[Stored entries]
- - - - - - -
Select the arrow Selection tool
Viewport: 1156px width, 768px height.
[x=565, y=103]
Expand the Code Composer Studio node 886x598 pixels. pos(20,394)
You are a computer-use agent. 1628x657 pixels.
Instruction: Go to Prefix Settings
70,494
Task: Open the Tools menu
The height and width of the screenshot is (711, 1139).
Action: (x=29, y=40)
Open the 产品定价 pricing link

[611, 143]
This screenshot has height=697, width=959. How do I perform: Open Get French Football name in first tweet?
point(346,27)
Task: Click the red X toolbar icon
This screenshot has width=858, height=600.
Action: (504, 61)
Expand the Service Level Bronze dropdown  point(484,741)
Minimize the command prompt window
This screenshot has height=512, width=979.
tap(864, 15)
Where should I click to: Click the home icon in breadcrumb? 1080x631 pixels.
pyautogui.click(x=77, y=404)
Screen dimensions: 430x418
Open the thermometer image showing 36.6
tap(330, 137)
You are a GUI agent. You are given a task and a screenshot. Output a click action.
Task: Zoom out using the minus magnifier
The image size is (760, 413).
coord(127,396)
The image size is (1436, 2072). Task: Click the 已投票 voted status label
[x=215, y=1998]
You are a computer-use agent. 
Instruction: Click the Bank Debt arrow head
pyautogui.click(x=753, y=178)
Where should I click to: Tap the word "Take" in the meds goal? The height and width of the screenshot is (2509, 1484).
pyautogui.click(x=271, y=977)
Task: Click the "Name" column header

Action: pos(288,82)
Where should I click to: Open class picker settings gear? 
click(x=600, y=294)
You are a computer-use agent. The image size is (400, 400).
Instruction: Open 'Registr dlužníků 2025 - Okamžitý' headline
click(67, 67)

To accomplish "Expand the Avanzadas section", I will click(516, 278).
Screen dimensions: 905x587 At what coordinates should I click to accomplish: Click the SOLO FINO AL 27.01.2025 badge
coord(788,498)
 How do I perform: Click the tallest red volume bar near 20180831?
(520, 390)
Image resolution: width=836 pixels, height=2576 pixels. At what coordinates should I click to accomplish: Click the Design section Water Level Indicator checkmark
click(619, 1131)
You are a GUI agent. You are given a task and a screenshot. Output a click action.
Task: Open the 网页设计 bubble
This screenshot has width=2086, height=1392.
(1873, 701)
- - - - - - -
:: Assignment ::
Would you copy out every line in the records that includes the string "computer"?

:: Expected answer ::
You are a computer-use agent. 1628x657 pixels.
You are a computer-use agent. 
You are a computer-use agent. The image size is (400, 400).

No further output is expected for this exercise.